Zynga sues 2 former employees over alleged massive data heist - socalnate1
http://arstechnica.com/tech-policy/2016/11/zynga-sues-2-former-employees-over-alleged-massive-data-heist/
======
ChuckMcM
Why do people even do this? Not the suing, I understand that, but employee
jumps ship from Company A to go to company B and uses the laptop of Company A
to access a lot of data just before they go.

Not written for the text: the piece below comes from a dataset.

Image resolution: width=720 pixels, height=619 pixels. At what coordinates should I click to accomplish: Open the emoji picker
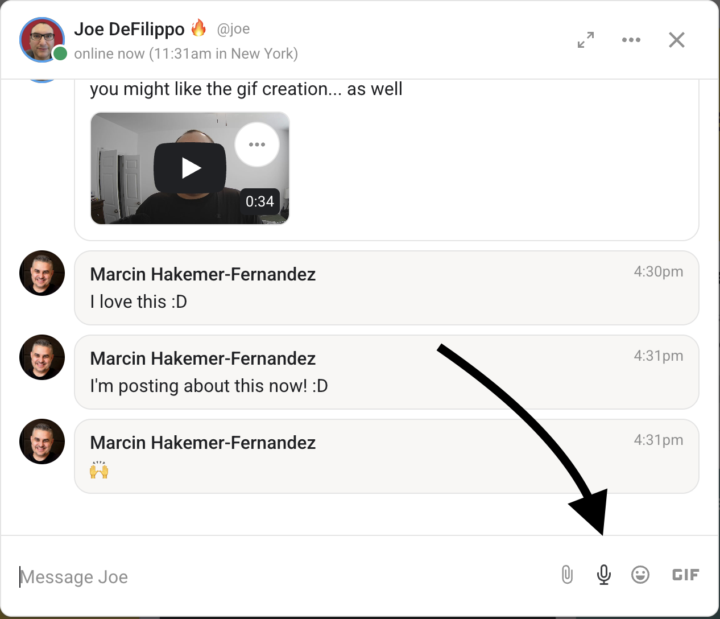641,575
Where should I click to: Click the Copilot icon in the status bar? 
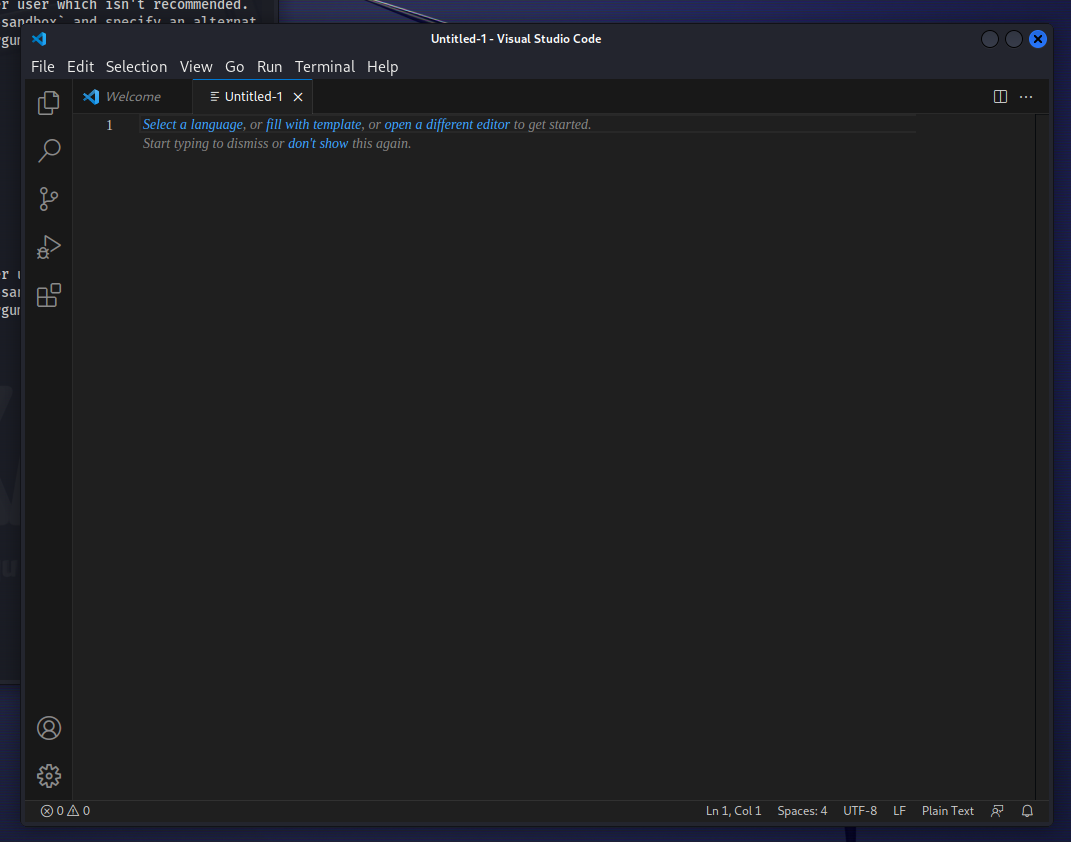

I really resonate with the feeling "wow this company is really screwing
up/failing this project I've thrown my heart and soul into" but going from
there to exfiltrating all of the data so that you can (presumably) take it to
a competitor company and make it flourish there? When you step back and think
about it you might think several things.

Do I want to hire someone who will steal the IP of the company they are
leaving and bring it to me? Why wouldn't they steal my IP and take it to one
of my competitors?

Do I want to work for a company that is ok with people bringing in stolen IP?
What sort of other unethical behaviors do they tolerate and am I ok with those
too?

Reminds me of the Groucho Marx quip that he doesn't want to join any club that
would have him as a member :-)

------
DrScump
Intellectual property stolen _from_ Zynga? Oh, the irony!

------
SturgeonsLaw
> Obviously I know you have that clause about not taking people so I am always
> careful. :-)

 _sent via text message_